**Exercise goal**
Copy the listing below, from the line with "456x396 pixels. Task: Open" up to and including the line with "coord(922,25)", keeping the requests as they are and shifting every coordinate in the answers up by 56. Leave out the pictures.

* START *

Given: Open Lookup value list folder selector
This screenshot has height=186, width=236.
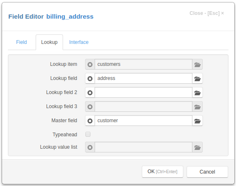Looking at the screenshot, I should 197,147.
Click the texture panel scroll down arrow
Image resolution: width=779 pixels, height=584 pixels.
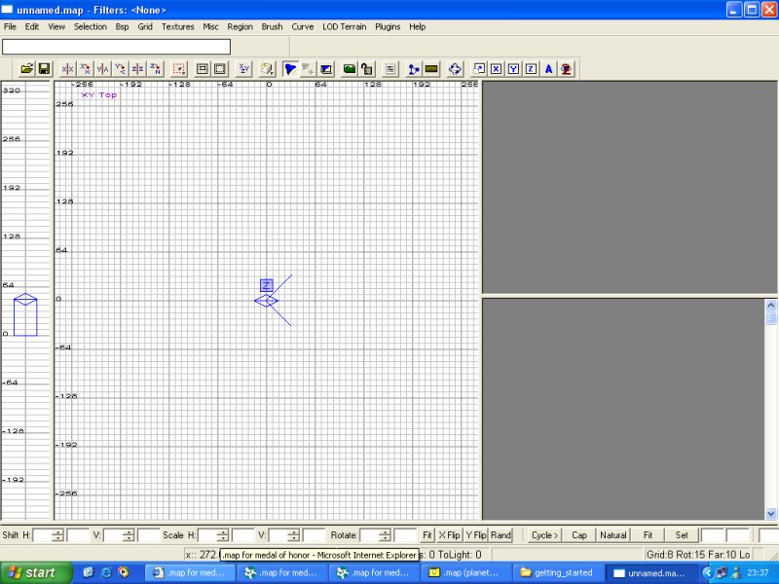pos(771,513)
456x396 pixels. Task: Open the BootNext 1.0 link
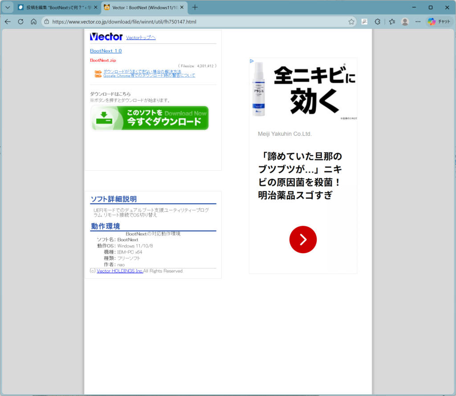106,51
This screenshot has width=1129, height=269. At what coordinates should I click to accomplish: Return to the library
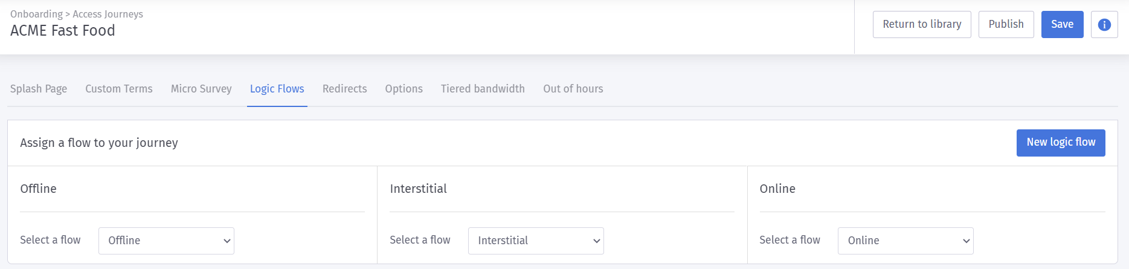coord(922,25)
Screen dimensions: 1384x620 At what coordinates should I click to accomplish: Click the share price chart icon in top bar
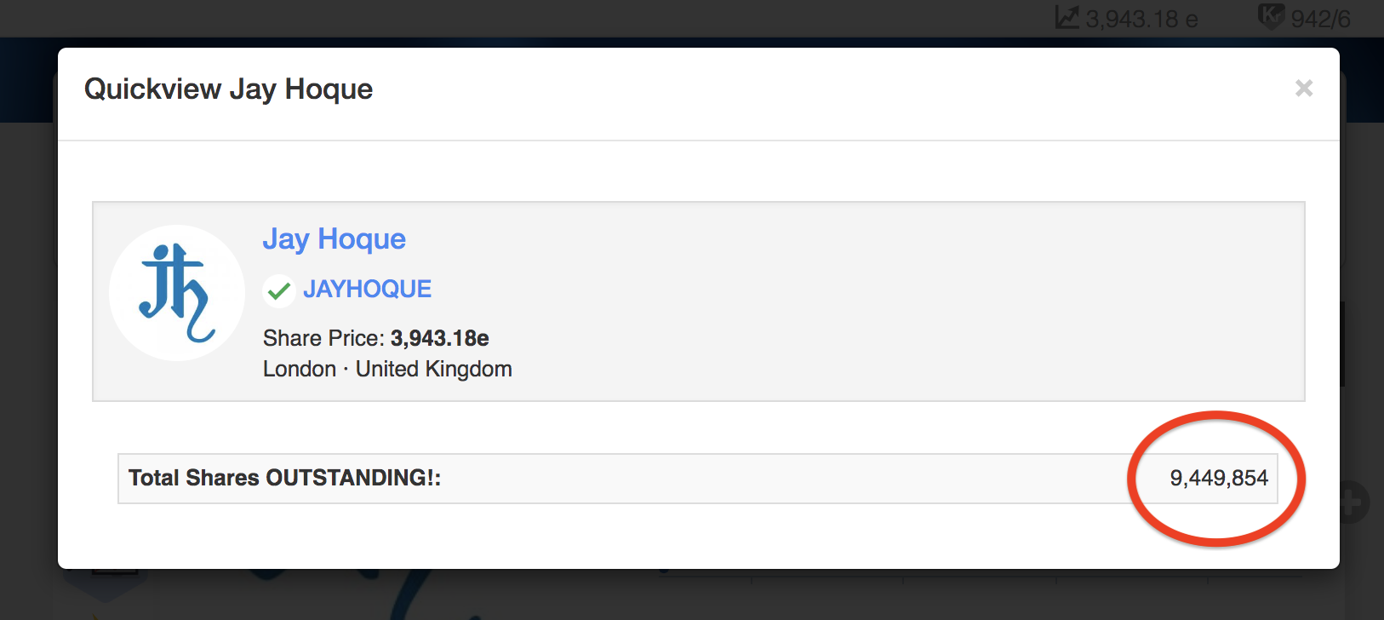point(1067,17)
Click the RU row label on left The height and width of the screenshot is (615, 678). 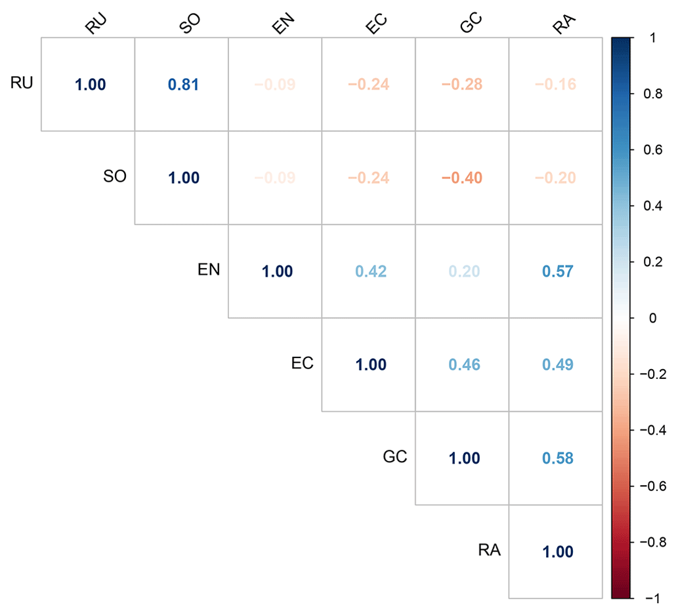pyautogui.click(x=22, y=83)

* END *

**Response**
456x396 pixels. Task: Open the BootNext 1.0 link
162,107
This screenshot has width=1129, height=269. At what coordinates should I click to accomplish: Return to the library
coord(978,81)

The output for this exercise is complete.